Дуэльная ситуация. Еврейский детектив - Страница 3
Больше до последнего времени «на Перельмуте- ра» не было ничего. И вот в Следственный комитет поступила «бумага», соответствующая главной задаче нашей организации — рассматривать поступившие сообщения о совершенных или готовящихся преступлениях. В «сообщении» говорилось о том, что Семен Перельмутер от техники отошел, превратился в посредственного администратора, а остатки былого таланта ныне употребляет для личного обогащения, для чего придумал схему в соответствии с нынешними веяниями, и гонит народные деньги, выделенные на оборону страны, себе в карман. Далее в «сообщении» приводились преступные схемы и примерная оценка суммы похищенных Перельмутером денег. Сумма была приличная.
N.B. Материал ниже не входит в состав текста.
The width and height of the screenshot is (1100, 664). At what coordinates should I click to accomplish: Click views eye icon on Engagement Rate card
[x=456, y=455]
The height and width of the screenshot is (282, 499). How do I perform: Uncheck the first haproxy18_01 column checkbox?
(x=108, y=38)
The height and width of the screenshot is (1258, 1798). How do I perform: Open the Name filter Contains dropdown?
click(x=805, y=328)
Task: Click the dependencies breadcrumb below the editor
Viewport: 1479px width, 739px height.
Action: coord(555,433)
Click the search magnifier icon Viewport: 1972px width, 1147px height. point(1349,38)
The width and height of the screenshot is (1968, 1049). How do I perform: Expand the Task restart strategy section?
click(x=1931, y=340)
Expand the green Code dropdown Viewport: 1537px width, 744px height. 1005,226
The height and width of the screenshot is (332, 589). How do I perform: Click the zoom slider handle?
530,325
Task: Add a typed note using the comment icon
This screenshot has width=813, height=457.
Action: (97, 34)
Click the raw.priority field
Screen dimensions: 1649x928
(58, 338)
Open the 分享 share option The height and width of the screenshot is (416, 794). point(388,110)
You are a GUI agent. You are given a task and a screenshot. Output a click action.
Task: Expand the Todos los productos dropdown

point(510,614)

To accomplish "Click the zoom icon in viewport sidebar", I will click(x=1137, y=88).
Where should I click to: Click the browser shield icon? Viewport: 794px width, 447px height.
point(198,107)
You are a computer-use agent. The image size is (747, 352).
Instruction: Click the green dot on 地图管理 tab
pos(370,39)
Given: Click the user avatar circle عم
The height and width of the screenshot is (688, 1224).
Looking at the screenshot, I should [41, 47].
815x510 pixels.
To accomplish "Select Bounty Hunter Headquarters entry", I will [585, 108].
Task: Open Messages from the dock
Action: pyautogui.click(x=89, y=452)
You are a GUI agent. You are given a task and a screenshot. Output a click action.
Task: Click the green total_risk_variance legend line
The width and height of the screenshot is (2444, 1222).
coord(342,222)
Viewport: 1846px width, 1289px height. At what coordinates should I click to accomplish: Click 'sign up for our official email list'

Получая такие письма, «сигналы», наш руководитель по прозвищу «Пострел» обычно раскладывал их на три стопки. На письмах из первой стопки писал «Начальнику отдела такому-то — разобраться и доложить», что называется, расписывал по исполнителям. Это самые простые сигналы, от того, как будет отработано такое письмо, может быть, и зависела судьба подозреваемого, но судьба Пострела никак не зависела. Во вторую стопку попадали явные кляузы и анонимки. Эти письма получали резолюцию «В архив». Говорят, что руководитель ОГПУ Феликс Дзержинский всегда показывал анонимки своему первому заместителю Вячеславу Менжинскому. У Менжинского было особое чутье, способность определять, что такое эта анонимка: попытка помочь «органам» раскрыть преступление или ложный донос. Наш Пострел работал и за Дзержинского, и за Менжинского, сам решал, что делать с анонимками и другой «некондицией». В общем, некоторые письма не получали никакой резолюции и складывались в третью стопку. По этим письмам требовалось «посоветоваться». Это означало, что, когда подходил момент, Пострел вез третью стопку в Администрацию президента, где получал указание по каждому письму, давать ему ход или нет.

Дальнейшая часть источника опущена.